■ CONSEGNA 1:
Rispondi a queste domande sull'articolo dedicato all'interrogatorio di Filippo Turetta:
(a) Da quale carcere sono usciti il gip e il pubblico ministero?
(b) A che ora è iniziato l'interrogatorio?
(c) Come si chiama l'avvocato dell'indagato?
■ CONSEGNA 2: Scrivi il seguito dell'articolo sull'interrogatorio di Filippo Turetta, ripartendo dopo la sua ultima frase.

■ TESTO FORNITO:
▼▼▼
E’ durato meno di mezz’ora il faccia a faccia tra Filippo Turetta, accusato della morte di Giulia Cecchettin, e il Giudice per le indagini preliminari
Doveva essere il giorno del faccia a faccia tra Filippo Turetta, lo studente universitario di 21 anni, in carcere con l’accusa di aver ucciso la sua ex fidanzata Giulia Cecchettin ed averne poi occultato il cadavere, e il gip di Venezia Benedetta Vitolo. Ma il faccia a faccia, è durato pochissimo. Dopo neanche mezz’ora infatti, il giudice per le indagini preliminari ed il Pubblico Ministero Andrea Petroni, hanno già abbandonato il carcere di Verona.
L’interrogatorio è iniziato intorno alle ore 10.00 e alle 10.30 i due inquirenti sono usciti. Molto probabile che Turetta abbia preferito avvalersi della facoltà di non rispondere. Da valutare se abbia o meno rilasciato delle dichiarazioni spontanee davanti al giudice e al pm. Il legale dell’indagato, non è invece ancora uscito dal carcere. L’avvocato Giovanni Caruso ha specificato che non presenterà istanza al Riesame per chiedere la scarcerazione o una misura meno afflittiva per il giovane.
▲▲▲
■ MATERIALE DI RIFERIMENTO:
▼▼▼
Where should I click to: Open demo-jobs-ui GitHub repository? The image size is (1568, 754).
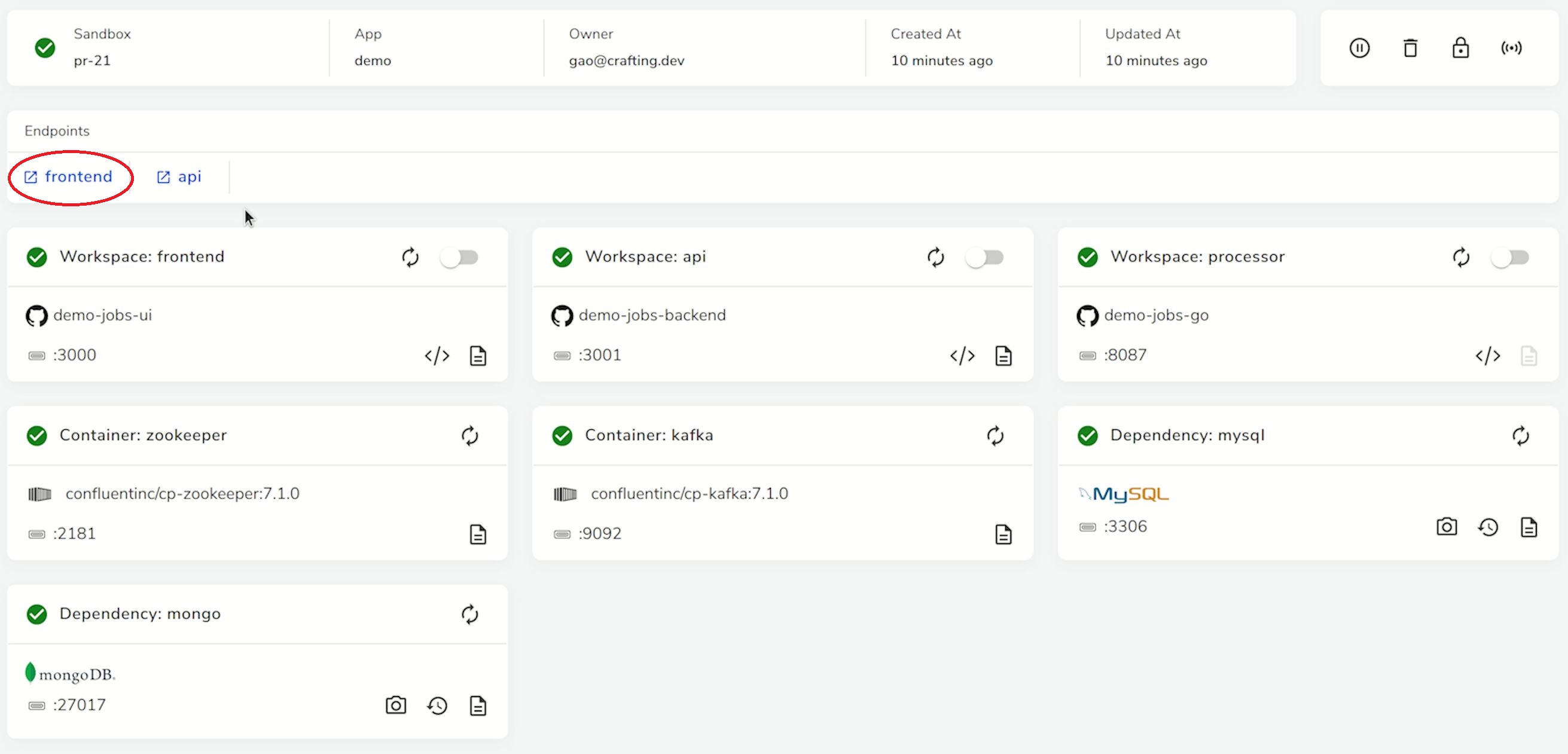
▲▲▲
■ RISPOSTA SCRITTA 1:
(a) Dal carcere di Verona.
(b) Intorno alle ore 10.00.
(c) Giovanni Caruso.

■ RISPOSTA SCRITTA 2:
Le parole sul Riesame il prof. Caruso le ha pronunciate, ha spiegato “per rettificare o precisare – ha detto – alcune notizie che ho letto oggi“. “Anticipo che non verrà presentata alcuna richiesta al Riesame verso l’ordinanza di custodia in carcere, nè verranno chiesti affievolimenti della misura in corso di esecuzione”, ha concluso il legale.
Quello di Giulia Cecchetin è “un omicidio “aggravato dallo stalking”. A dichiararlo è l‘avvocato Nicodemo Gentile, legale di fiducia di Elena Cecchetin, sorella di Giulia. “Filippo Turetta ha dimostrato di essere un ‘molestatore assillante’, infatti, il suo comportamento, come sta emergendo da più elementi da noi già raccolti, è connotato da plurime e reiterate condotte che descrivono ‘fame di possesso’ verso la nostra Giulia”, si legge in una nota. “Un assedio psicologico che aveva provocato nella ragazza uno stato di disorientamento e di importante ansia. Un uso padronale del rapporto che ha spinto il Turetta prima a perpetrare reiterate azioni di molestie e controllo, anche tramite chiamate e messaggi incessanti, e poi, in ultimo l’ omicidio, al fine di gratificare la sua volontà persecutoria”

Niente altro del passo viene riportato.